Speaking with TCTMD, Carlos Santos-Gallego, MD (Icahn School of Medicine at Mount Sinai, New York, NY), who caught the trial’s live presentation, said that the overwhelming impression he’s seen from meeting attendees in New York is amazement and admiration for the fact that these invasive exercise tests were done.

“Of course, people are disappointed by the results, because we always hope for a positive clinical trial so we'll be able to help our patients, and also we’d expected some benefit,” he said. “But the global comment by literally everyone I've met is that it's amazing they were able to recruit more than 600 patients and perform invasive exercise tests, and it wasn't that they just did exercise tests at five or six academic institutions. No, they did it in more than 80 hospitals around the world, so that is incredible.”

This may help to establish invasive pulmonary vascular resistance testing as a “gold standard” for HFpEF diagnostics, he added. With time, this testing may become more widely available and would help refine the diagnosis of patients regularly hospitalized for shortness of breath for whom other heart failure diagnostics haven’t proved fruitful, although “we are still not close to that,” Santos-Gallego acknowledged.

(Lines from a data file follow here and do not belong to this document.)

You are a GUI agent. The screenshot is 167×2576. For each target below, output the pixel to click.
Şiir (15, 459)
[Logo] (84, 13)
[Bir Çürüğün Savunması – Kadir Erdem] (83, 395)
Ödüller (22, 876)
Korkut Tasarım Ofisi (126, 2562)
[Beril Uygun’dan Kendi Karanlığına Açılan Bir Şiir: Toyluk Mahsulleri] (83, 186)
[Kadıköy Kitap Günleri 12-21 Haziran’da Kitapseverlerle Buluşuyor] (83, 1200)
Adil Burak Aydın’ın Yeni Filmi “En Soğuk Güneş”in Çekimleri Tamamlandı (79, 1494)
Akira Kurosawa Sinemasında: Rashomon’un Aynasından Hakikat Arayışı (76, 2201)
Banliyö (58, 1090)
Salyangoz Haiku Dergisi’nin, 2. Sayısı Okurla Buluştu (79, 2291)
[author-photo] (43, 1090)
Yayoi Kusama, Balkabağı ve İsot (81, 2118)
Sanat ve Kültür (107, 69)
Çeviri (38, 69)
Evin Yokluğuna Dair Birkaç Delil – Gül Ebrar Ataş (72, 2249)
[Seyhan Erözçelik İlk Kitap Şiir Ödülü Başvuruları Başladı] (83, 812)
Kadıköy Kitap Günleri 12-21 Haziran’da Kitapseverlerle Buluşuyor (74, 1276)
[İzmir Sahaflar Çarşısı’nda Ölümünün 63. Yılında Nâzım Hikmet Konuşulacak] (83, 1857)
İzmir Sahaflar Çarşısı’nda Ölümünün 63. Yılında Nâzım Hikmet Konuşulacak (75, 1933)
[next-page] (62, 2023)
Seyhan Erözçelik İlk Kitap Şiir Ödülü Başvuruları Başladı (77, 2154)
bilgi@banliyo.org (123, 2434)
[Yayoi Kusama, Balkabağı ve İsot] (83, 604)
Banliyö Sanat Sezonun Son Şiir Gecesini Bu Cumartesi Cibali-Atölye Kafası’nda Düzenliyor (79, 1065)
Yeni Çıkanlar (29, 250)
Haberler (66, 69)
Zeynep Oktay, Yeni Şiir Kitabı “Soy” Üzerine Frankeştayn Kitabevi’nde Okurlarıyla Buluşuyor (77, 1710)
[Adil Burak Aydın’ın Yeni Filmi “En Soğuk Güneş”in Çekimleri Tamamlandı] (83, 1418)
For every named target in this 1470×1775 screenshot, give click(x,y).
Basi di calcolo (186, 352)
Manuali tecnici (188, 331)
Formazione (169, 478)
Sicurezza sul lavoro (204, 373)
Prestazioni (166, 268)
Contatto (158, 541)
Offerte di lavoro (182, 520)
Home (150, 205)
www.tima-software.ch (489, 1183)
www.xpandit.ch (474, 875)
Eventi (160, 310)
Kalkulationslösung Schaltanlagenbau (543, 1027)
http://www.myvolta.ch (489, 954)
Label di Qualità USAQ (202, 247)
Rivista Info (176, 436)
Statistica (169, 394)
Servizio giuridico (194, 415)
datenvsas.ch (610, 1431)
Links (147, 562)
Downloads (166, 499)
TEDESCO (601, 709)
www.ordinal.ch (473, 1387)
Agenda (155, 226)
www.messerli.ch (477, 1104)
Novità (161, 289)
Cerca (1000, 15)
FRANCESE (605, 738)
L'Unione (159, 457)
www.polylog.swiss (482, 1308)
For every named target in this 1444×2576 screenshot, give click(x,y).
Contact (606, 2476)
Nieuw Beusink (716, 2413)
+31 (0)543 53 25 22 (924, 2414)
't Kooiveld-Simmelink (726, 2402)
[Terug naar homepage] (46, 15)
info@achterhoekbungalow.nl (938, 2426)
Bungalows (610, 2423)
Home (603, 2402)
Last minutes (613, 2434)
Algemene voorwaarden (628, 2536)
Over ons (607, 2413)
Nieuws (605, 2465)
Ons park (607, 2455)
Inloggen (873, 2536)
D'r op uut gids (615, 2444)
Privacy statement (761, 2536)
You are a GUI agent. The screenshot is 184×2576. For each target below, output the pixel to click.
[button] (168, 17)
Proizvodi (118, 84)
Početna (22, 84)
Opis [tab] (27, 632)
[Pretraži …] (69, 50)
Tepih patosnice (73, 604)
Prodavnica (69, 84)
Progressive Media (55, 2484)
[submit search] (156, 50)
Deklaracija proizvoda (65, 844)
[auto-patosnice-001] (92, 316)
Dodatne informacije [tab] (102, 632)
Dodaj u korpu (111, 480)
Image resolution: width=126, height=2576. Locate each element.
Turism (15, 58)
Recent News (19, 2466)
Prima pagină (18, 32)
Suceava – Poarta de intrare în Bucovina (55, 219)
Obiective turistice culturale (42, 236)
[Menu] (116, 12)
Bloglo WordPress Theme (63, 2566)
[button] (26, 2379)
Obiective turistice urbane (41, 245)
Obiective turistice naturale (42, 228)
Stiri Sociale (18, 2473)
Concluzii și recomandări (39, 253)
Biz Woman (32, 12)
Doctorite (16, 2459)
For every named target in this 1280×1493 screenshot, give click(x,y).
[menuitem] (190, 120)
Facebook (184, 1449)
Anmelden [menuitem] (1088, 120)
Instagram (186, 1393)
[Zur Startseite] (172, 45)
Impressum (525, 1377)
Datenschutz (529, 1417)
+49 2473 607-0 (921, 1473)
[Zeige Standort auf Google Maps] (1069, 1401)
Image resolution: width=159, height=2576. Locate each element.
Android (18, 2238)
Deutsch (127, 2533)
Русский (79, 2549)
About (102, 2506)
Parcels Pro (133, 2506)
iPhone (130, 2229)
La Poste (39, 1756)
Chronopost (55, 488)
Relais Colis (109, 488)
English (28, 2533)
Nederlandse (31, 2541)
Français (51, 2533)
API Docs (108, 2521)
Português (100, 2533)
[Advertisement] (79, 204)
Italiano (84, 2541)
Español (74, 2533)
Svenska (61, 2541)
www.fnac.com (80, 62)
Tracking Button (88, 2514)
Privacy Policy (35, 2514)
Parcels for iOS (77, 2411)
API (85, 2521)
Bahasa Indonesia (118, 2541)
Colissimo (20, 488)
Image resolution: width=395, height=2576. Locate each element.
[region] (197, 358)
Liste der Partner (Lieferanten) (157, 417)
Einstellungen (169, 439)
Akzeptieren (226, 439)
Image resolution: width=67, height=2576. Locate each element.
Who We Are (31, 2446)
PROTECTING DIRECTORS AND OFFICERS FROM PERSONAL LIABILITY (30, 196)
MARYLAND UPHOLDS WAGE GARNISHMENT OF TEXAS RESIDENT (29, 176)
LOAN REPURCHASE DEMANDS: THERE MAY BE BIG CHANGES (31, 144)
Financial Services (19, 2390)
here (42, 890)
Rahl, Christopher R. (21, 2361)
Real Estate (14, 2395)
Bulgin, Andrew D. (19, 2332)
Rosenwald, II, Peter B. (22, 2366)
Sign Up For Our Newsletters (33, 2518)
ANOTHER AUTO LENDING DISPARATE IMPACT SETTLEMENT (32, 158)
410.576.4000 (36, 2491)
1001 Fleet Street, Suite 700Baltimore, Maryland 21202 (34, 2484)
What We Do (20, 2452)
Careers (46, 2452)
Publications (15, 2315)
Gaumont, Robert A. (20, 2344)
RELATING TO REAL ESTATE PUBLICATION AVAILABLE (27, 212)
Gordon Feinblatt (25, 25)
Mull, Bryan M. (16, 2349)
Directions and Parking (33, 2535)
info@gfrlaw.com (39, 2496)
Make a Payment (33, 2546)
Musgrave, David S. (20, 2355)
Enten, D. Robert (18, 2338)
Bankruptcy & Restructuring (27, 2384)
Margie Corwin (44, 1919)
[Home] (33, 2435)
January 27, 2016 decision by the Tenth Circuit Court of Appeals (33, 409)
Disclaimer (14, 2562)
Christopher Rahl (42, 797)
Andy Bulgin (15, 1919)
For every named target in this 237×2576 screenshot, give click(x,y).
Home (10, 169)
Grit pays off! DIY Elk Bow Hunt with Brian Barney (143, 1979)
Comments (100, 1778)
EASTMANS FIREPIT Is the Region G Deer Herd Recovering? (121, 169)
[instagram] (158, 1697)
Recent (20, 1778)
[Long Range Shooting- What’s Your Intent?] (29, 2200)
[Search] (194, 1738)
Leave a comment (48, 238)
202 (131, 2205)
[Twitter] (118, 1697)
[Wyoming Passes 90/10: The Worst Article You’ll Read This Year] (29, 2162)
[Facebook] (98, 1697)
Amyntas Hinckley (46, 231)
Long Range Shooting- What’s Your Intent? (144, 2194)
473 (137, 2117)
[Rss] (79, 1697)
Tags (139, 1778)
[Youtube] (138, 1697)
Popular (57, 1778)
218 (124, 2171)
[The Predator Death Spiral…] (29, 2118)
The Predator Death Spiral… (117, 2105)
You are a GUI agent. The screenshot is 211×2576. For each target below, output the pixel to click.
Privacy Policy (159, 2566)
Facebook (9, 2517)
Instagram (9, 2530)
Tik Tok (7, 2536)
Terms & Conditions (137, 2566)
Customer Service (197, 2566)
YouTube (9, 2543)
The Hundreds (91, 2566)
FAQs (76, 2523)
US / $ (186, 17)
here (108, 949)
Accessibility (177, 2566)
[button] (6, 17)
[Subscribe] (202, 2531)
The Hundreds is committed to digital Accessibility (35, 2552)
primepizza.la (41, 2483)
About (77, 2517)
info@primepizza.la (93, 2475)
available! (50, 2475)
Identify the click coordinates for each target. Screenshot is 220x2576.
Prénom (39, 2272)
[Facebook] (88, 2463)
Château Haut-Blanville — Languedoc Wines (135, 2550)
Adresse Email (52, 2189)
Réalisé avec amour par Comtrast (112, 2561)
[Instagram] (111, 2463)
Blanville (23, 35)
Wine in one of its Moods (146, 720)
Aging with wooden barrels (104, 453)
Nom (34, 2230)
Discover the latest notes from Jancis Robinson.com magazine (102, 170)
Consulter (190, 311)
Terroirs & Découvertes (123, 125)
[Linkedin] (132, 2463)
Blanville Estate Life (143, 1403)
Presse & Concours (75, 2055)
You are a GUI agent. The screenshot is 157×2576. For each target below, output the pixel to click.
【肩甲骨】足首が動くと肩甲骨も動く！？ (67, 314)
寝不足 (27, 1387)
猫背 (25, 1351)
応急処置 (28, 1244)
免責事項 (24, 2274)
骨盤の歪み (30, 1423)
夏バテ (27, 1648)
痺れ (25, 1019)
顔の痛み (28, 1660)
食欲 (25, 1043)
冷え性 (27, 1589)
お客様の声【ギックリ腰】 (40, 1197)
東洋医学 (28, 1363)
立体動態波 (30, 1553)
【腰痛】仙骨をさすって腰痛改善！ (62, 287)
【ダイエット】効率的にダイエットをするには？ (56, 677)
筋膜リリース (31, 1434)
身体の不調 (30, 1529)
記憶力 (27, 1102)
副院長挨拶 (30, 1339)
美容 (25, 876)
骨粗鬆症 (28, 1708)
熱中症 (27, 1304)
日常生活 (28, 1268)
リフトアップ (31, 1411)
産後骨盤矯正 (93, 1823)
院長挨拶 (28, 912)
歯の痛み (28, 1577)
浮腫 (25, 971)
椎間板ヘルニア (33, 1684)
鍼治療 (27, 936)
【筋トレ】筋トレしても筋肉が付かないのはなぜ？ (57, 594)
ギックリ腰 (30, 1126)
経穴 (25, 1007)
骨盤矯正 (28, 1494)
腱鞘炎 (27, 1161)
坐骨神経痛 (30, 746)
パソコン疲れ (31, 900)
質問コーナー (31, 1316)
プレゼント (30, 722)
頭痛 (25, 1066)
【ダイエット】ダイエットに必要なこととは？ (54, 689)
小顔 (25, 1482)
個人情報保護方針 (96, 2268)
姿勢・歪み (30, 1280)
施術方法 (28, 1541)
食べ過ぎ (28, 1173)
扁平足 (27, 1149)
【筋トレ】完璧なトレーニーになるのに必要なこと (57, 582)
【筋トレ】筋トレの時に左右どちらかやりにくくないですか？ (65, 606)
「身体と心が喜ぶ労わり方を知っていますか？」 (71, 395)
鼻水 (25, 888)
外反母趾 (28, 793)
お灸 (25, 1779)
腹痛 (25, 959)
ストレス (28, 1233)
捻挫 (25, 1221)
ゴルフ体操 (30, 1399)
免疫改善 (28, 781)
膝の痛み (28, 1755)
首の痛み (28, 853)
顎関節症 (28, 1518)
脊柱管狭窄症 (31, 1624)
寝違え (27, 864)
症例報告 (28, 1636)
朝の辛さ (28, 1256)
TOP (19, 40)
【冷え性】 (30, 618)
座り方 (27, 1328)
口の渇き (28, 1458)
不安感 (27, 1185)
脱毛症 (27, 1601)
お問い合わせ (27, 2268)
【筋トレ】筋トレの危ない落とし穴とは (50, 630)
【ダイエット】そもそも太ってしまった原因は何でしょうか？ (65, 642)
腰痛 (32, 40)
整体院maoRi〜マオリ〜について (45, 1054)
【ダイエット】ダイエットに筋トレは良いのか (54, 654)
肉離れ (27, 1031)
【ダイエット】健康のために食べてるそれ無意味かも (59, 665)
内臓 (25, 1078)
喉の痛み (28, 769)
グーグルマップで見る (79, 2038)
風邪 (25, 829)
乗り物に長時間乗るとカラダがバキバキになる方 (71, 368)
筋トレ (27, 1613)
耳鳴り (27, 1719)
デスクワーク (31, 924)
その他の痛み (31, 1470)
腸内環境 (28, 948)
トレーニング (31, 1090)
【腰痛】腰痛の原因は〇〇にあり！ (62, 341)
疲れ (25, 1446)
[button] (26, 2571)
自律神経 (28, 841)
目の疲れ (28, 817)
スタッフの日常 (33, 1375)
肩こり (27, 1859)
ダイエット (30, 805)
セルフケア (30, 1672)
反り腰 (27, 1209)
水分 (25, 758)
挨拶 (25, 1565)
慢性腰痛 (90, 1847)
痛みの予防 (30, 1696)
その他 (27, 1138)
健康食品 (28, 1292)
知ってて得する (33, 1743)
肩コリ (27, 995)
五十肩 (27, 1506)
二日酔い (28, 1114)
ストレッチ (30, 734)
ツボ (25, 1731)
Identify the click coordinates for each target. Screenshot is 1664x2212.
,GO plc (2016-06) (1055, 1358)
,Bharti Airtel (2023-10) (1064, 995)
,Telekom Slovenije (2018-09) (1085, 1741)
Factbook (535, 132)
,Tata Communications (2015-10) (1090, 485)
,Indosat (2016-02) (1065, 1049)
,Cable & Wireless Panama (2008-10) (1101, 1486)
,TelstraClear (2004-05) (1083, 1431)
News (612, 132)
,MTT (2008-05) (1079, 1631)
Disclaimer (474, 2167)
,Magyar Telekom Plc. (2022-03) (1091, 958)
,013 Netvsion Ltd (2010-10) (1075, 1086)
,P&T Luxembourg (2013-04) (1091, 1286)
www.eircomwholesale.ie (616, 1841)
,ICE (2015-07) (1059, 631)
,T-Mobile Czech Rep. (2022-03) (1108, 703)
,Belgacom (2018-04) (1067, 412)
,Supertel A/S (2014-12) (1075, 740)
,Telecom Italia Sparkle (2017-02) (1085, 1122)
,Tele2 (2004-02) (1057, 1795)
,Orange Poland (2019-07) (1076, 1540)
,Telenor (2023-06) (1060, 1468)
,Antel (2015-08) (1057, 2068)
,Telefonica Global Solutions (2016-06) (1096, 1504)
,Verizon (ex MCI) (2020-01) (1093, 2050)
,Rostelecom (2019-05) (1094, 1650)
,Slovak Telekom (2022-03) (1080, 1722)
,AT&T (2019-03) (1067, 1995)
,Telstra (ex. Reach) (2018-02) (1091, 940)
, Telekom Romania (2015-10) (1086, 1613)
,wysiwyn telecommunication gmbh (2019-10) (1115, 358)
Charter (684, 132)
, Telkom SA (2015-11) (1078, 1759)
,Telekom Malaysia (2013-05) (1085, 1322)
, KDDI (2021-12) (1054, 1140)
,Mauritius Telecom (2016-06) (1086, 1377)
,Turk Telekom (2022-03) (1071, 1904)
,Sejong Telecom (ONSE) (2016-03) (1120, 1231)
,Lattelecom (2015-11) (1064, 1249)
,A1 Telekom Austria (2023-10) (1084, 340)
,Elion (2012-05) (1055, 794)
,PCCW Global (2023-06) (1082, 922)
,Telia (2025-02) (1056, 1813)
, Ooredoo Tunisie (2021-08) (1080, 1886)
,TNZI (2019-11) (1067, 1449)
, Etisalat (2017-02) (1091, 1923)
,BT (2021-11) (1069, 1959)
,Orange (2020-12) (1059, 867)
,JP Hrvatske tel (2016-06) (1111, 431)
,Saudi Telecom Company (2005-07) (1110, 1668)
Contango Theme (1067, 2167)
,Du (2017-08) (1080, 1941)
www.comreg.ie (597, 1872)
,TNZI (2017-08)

In an accompanying editorial, Navin K. Kapur, MD (Tufts Medical Center, Boston, MA), and colleagues also identify a silver lining in the fact that both groups showed improvements in health status, “an observation that almost certainly limits the potential to see a treatment effect,” they write. The study also helps to answer pertinent questions around who might benefit, and who might not. “In answering these questions, we can hopefully determine whether the future armamentarium of heart failure therapies should include interatrial shunts and identify the correct population likely to benefit from this innovative approach.”

The fact that the overall trial results were negative, however, calls into question the relevance of the signal. As REDUCE LAP-HF II co-investigator Philipp Lurz, MD, PhD (University of Leipzig, German), observed to TCTMD: "Post hoc analysis and identification of responders in a negative trial is very difficult. The concept is intriguing, but it would need to be proven, and I wonder whether this will be done in future trials."

Other trials are underway: tomorrow at THT 2022, JoAnn Lindenfeld, MD (Vanderbilt University Medical Center, Nashville, TN), will present results from the roll-in cohort of RELIEVE-HF, taking place at 120 sites in the US, Canada, Europe, Israel, Australia, and New Zealand using the V-Wave interatrial shunt (Ventura).